ACME server.

Coming soon. Gated on the PKI refactor — the ACME endpoint can't issue against a CA that's mid-rebuild.

What it will be: an RFC 8555 ACME server issuing post-quantum certificates from the Quantum Nexum PKI. Default signing algorithm FIPS 204 ML-DSA-65; ML-DSA-44 / ML-DSA-87 and classical algorithms (ECDSA, RSA, Ed25519) also on offer for transition deployments.

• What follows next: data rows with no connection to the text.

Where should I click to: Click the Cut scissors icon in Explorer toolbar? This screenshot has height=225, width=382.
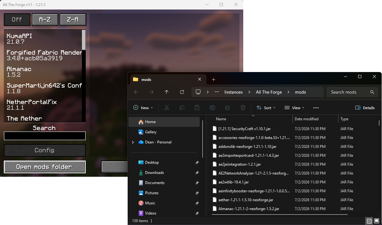click(x=166, y=108)
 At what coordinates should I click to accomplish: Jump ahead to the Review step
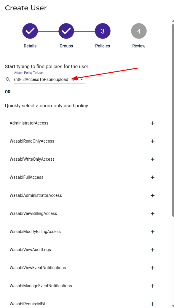(139, 31)
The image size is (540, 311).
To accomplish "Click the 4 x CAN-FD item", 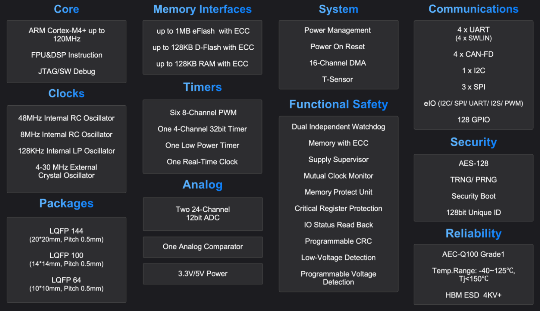I will (x=473, y=54).
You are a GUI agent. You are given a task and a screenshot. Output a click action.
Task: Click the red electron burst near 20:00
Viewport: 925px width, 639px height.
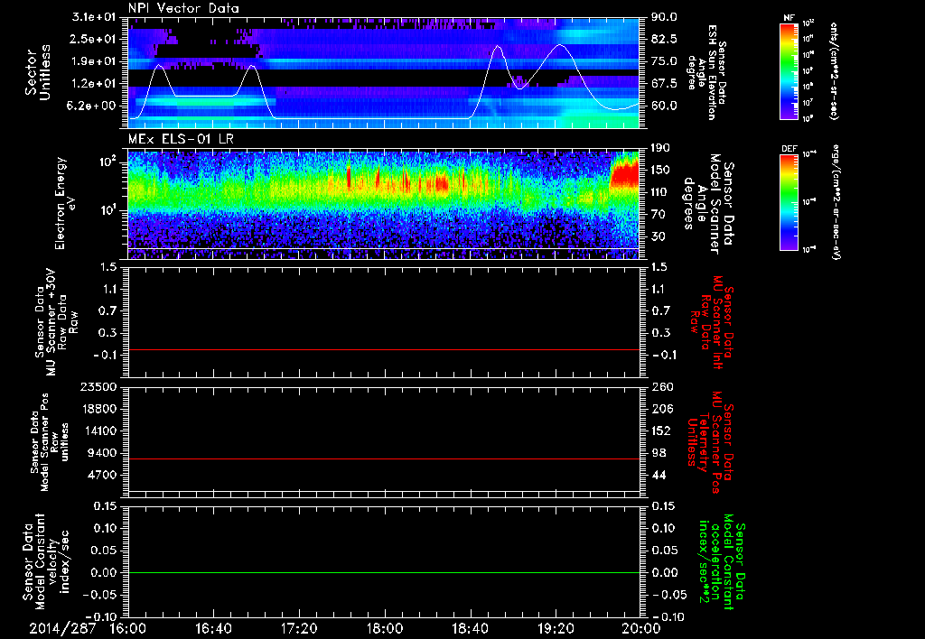coord(625,173)
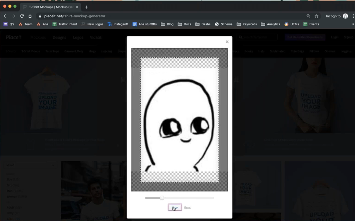Image resolution: width=355 pixels, height=221 pixels.
Task: Click the Incognito profile icon
Action: pos(345,16)
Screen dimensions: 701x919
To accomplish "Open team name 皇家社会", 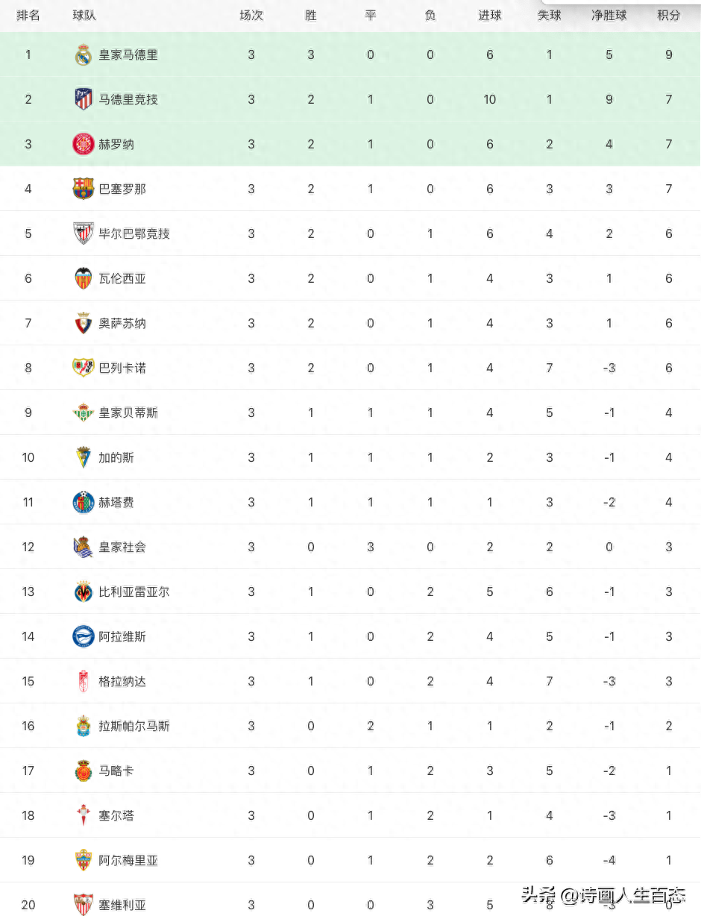I will point(122,547).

Validation methods will be the standard set: http-01 (HTTP challenge), dns-01 (DNS TXT challenge), tls-alpn-01 (RFC 8737, TLS-ALPN-01).

Planned endpoints

directory       /acme/directory
new-nonce       /acme/new-nonce
new-account     /acme/new-acct
new-order       /acme/new-order
revoke-cert     /acme/revoke-cert
key-change      /acme/key-change

Trust model

This will be a private CA — the Quantum Nexum root won't be in any browser's default trust store, so issued certs are useful for internal/lab/research deployments where you control which roots are trusted.

Want early access?

If you have a concrete use case that depends on this endpoint being up, email hello@quantumnexum.com. Concrete asks get prioritized.

Meanwhile

The CA software that will eventually run this endpoint — Spork — is in alpha and you can run it yourself to issue ML-DSA certs against your own private trust anchor today.